67 Par ailleurs, le fait que les « aliments à base de viande » couvrent une gamme large de produits d’une grande variété de consistance, puisqu’il peut notamment s’agir de bouillons, de farce de viande, de boulettes de viande, de steaks hachés, ou que les « sandwiches à la viande » commercialisés par l’intervenante sont plus communément appelés des « hamburgers » est, en principe, sans incidence, dans la mesure où, conformément à la jurisprudence rappelée au point 65 ci-dessus, la nature des produits n’est pas, en tant que telle, pertinente pour la définition de sous-catégorie de produits.

68 Il en va de même de la classification de Nice qui, comme cela a été rappelé au point 31 ci-dessus, n’a que des fins administratives.

69 Par suite et contrairement à ce que fait valoir la requérante, les « aliments à base de viande » ne constituent pas une catégorie suffisamment large de produits pour qu’il faille y distinguer des sous-catégories, comme les « sandwiches », par rapport auxquelles une utilisation effective devait spécifiquement être prouvée. Il y a plutôt lieu de considérer qu’il n’est pas possible d’opérer des divisions significatives à l’intérieur de cette catégorie de produits, conformément à la jurisprudence.

70 Il s’ensuit que la chambre de recours a considéré à juste titre que la requérante, en rapportant la preuve non contestée de l’usage sérieux de la marque pour les « sandwiches à la viande », avait également rapporté la preuve de l’usage sérieux de la marque pour les « aliments à base de viande ».

71 Le grief de la requérante doit donc être écarté comme non fondé.

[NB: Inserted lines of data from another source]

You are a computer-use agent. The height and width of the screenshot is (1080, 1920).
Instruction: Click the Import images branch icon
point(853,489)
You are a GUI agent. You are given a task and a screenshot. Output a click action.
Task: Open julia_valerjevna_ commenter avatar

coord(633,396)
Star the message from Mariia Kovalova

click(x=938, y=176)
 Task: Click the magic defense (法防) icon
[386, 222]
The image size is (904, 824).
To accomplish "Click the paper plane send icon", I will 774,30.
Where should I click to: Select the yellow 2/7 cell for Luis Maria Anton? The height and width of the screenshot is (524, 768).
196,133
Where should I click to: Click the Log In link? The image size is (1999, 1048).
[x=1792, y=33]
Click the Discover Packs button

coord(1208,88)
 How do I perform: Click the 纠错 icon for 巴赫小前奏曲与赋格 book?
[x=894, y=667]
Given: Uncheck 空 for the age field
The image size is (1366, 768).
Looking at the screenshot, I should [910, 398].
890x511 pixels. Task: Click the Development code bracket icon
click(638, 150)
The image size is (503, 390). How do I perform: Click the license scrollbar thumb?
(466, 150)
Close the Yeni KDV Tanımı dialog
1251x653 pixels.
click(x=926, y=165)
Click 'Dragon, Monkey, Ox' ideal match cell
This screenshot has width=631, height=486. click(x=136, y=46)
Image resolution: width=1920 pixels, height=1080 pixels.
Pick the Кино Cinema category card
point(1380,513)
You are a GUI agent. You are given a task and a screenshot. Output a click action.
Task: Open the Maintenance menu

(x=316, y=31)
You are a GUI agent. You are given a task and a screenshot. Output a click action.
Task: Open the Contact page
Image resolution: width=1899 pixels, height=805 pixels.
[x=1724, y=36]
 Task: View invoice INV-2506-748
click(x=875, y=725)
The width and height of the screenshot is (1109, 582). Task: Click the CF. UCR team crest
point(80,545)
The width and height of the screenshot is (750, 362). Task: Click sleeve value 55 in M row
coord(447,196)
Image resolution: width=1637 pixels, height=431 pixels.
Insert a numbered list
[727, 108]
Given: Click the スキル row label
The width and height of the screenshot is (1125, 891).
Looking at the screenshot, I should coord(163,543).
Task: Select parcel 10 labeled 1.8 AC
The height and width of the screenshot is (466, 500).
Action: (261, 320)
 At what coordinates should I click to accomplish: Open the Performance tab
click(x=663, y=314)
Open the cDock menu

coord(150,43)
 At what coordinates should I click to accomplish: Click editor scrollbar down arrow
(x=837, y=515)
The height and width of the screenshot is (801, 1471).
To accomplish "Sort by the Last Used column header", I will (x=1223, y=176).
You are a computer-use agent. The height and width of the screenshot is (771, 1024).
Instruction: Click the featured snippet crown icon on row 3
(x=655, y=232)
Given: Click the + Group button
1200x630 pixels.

d) Sur la quatrième branche, relative à l’existence d’un usage sérieux de la marque contestée pour les « sandwiches comestibles » relevant de la classe 30

72 La requérante soutient que la chambre de recours a considéré à tort que l’usage de la marque contestée pour les « sandwiches à la viande et au poulet » était suffisant pour maintenir l’enregistrement de la marque pour la catégorie légèrement plus large des « sandwiches comestibles ». Or, cette dernière catégorie de produits couvrirait une très grande variété de produits, tels que les sandwiches froids ou chauds, chauffés, grillés ou cuits à la vapeur ou végétariens, de sorte que l’usage d’une marque pour un seul type de sandwich ne signifierait pas que celle-ci soit utilisée pour tout type de sandwich comestible.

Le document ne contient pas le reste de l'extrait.